El champán fluía desde una fuente que gorgoteaba sobre una pila, en la base de una escultura de hielo con la forma de un caballo alzado sobre sus patas traseras, el símbolo del hotel Danvers. Un puñado de rosas flotaban en cuencos de cristal y había pétalos sobre las mesas de la comida y la bebida. A Zach se le hizo un nudo en el estómago. Todo aquello parecía una réplica de la noche fatídica en que London había desaparecido.
Había dejado que Trisha se encargara de los arreglos para la fiesta, esperando que se ocupara ella de la lista de invitados, del menú, de los músicos, de los artistas y de cualquier otra cosa que tuviera que ver con la maldita celebración. Le había dicho que hiciera lo que le pareciera mejor. Él ya había hecho suficiente con la remodelación del hotel y no tenía ningún interés en la fiesta de inauguración, eso era todo. No le interesaba lo más mínimo aquella fiesta.

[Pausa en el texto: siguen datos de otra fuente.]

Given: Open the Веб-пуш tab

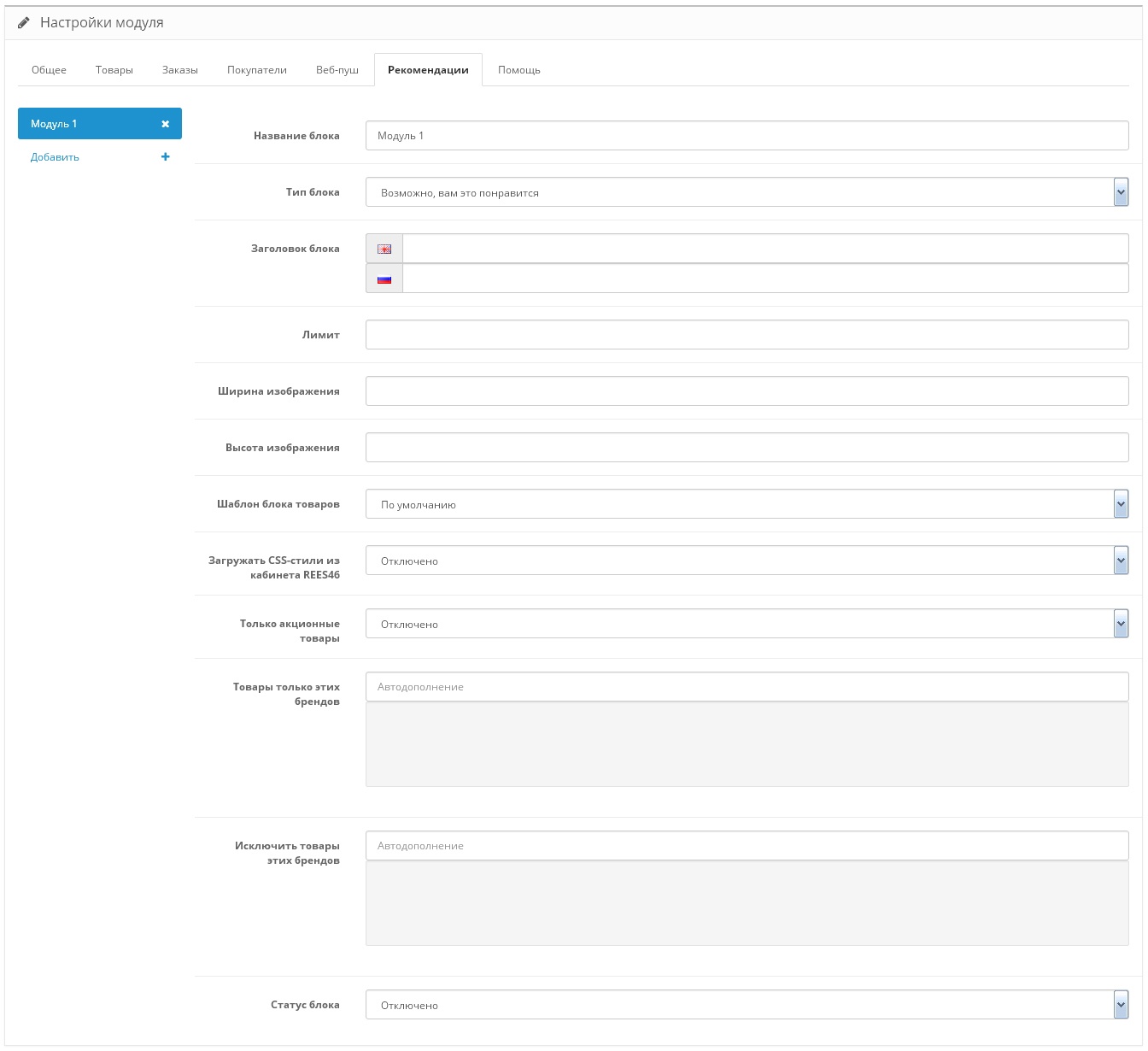Looking at the screenshot, I should click(x=337, y=70).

Ahora se sentía como si hubiera dejado suelto un demonio. Aquella celebración parecía una copia de la fiesta sorpresa que Kat había preparado para el sesenta aniversario de Witt. Las centelleantes luces blancas en los árboles, el pulido suelo de la pista de baile, la lista de invitados de renombre e incluso el champán, servido en copas altas, eran una reminiscencia de aquella condenada fiesta.
Pasó al lado de una mesa con ensaladas y se dirigió derecho hacia el bar, ignorando a su hermano que le hacía señas para que se reuniera con un grupo de amigos. Todos los hombres que estaban con él se parecían a Jason. El pelo perfectamente cortado, vistiendo esmóquines caros e impecables, lustrosos zapatos y cuerpos trabajados en gimnasios exclusivos. Zachary imaginó que todos ellos pertenecerían a algún bufete de abogados del centro de la ciudad. ¿Quién quería juntarse con ellos?
Sin hacerles caso, Zach se acercó a la barra del bar. El camarero, un muchacho de apenas veinte años -aspecto deportivo, fino bigote y barba corta- que lucía un pendiente de oro en una oreja, le sonrió:
– ¿Qué va a ser?
– Una cerveza.
– ¿Cómo dice?
– Una Henry, Coors o Miller. De barril o de botella, no me importa. O cualquier otra que tenga.
El camarero le ofreció una sonrisa condescendiente.
– Lo lamento, señor, pero no tenemos…
– Pues consígala -le gruñó Zach, y el camarero, aunque se había quedado sorprendido, fue a hablar enseguida con el jefe del servicio, quien salió corriendo en dirección al ascensor del personal.
– Hola Zach. Un trabajo excelente. Este lugar es magnífico -dijo una entusiasta voz femenina desde alguna parte a sus espaldas. Zach no se molestó en responder.
Otra mujer -alguien de la prensa, pensó- se agarró de su brazo.
– ¿Me permite que le haga unas preguntas, señor Danvers?, sobre el hotel…
– Creo que mi hermana ya mandó una nota a la prensa.